Sometimes you don’t have to look too deep into your past to find the parts of it that have shaped you. On a childhood trip to Cardigan Bay, I remember my imagination being captured by the story of a lost kingdom beneath the waves and sitting at the water’s edge hoping to hear the peals of its sunken bells. I didn’t really know what folklore was back then but something about the story obviously chimed with me.
These memories came flooding back as I read about how Blithfield Reservoir had been created in the 1940s by South Staffs water on land belonging to the Bagot family. Farmland, trees and lanes were submerged along with a mill and bridges. It might not be the kingdom of Cantre’r Gwaelod but Blithfield has it’s own legends. A local history book, ‘Around Rugeley from Old Photographs’ by Joan Anslow has a picture from the late 1940s of three women and a man stood on Kitty Fisher’s Bridge, one of the structures that has now disappeared below the water.
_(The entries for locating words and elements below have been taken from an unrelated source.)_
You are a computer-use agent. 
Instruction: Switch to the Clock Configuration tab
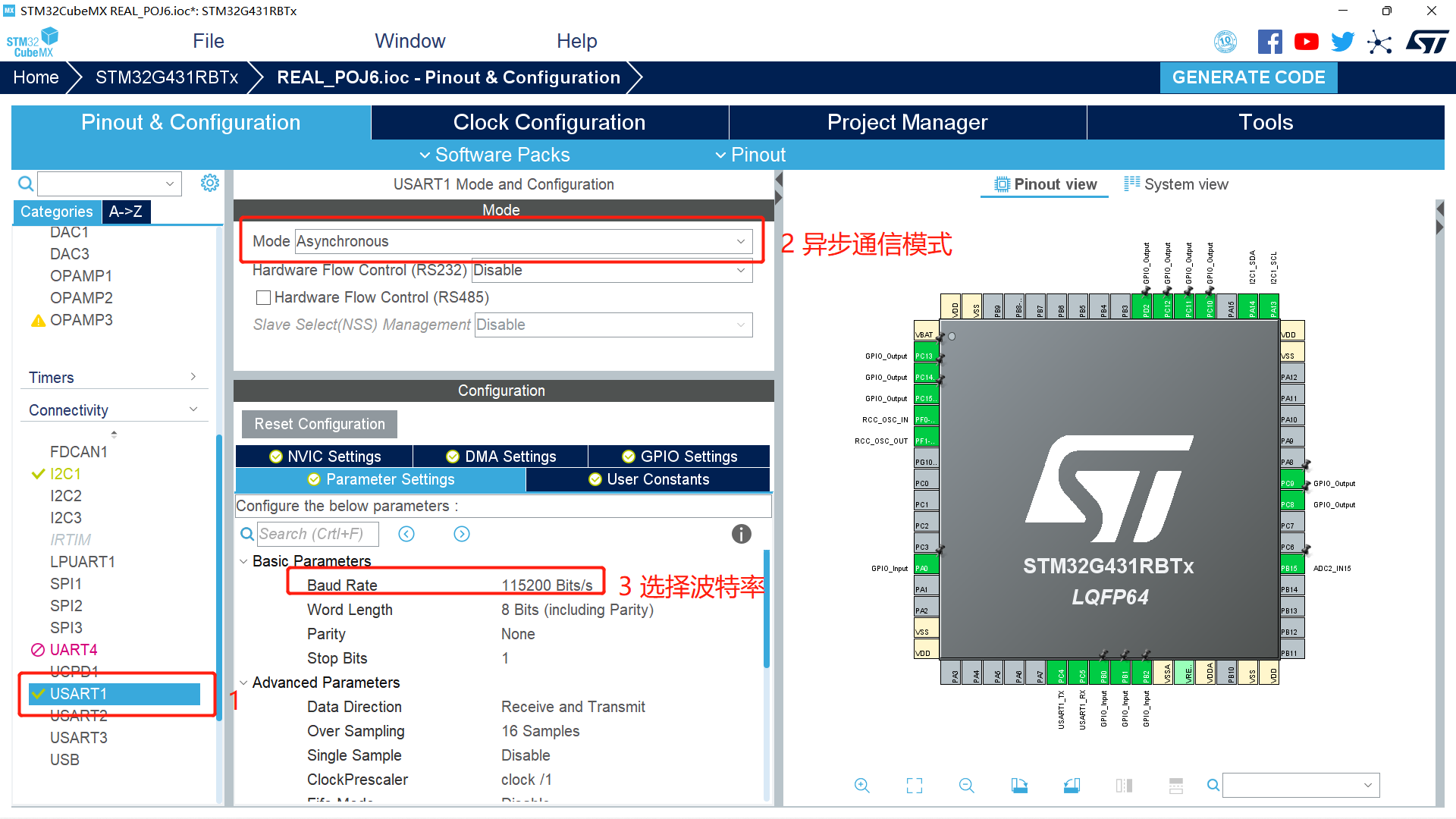tap(549, 122)
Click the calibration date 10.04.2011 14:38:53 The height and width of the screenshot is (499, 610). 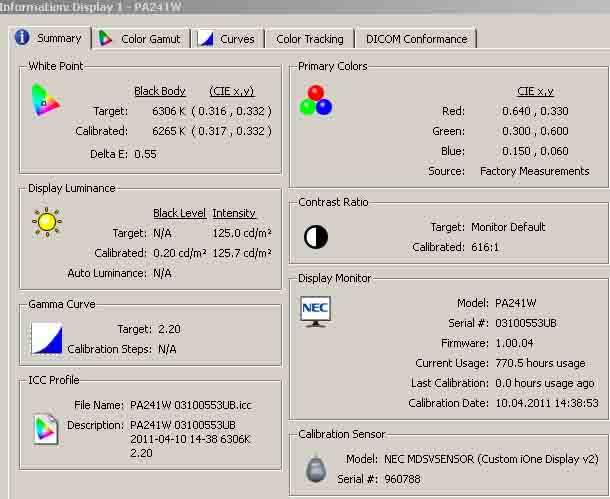pos(545,403)
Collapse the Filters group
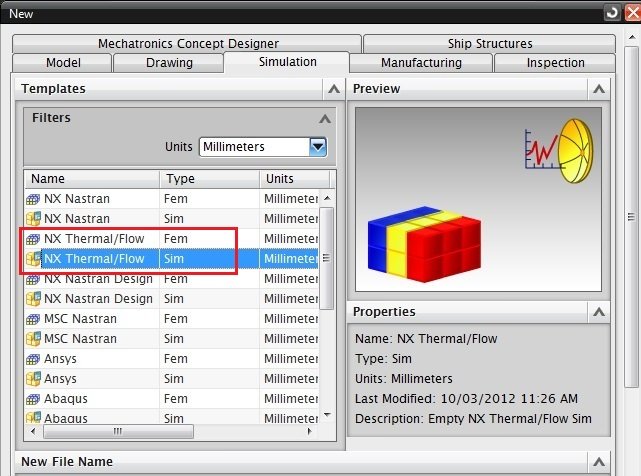The width and height of the screenshot is (641, 476). [324, 118]
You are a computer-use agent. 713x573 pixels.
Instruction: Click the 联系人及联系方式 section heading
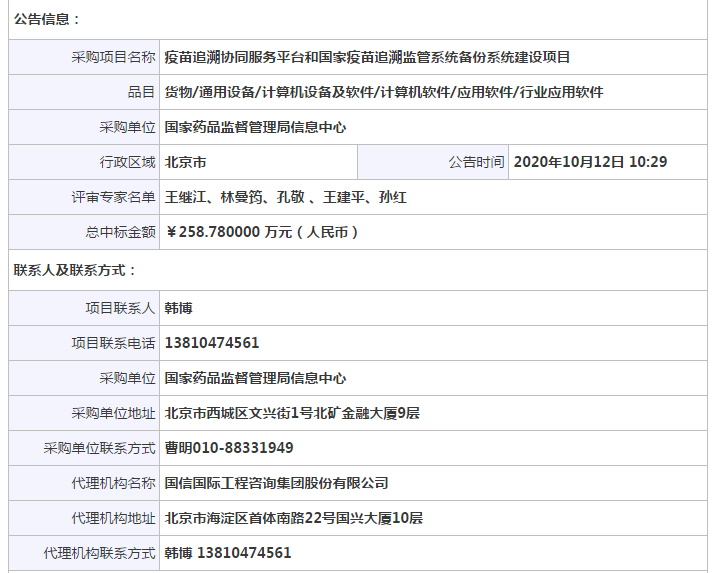pyautogui.click(x=76, y=270)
According to local folklore, Kitty Fisher’s bridge (and the brook it spans) was named after a young woman who threw herself from it. Of course I knew Kitty Fisher as the character in one of my childhood rhymes but until now had no idea that it was probably referring to a famous whore. This came shortly after another nursery rhyme related revelation – I was rocked to my foundations when I read a theory that in the verse about a much more famous bridge, ‘my fair lady’ might been a human sacrifice. We shall return to this anon.

Kitty Fisher and parrot by Sir Joshua Reynolds 1763/4
(Taken from Wikipedia)
As I was trying to wade through the folklore with my friend Patti, what should pop up on Facebook but a post from Staffordshire Past Track saying that photos of Blithfield Reservoir during the drought of 2002 had recently been added to the online collection. Amongst the structures which re-emerged is a bridge, much dilapidated but still identifiable by its arch. Comparing this with the photo from ‘Around Rugeley’, I would suggest this might be what remains of Kitty Fisher’s Bridge.

Blithfield Reservoir in drought conditionsView Full Resource on Staffordshire Past Track
Sadly however, any hard evidence for the origins of its name seems to have sunk without trace.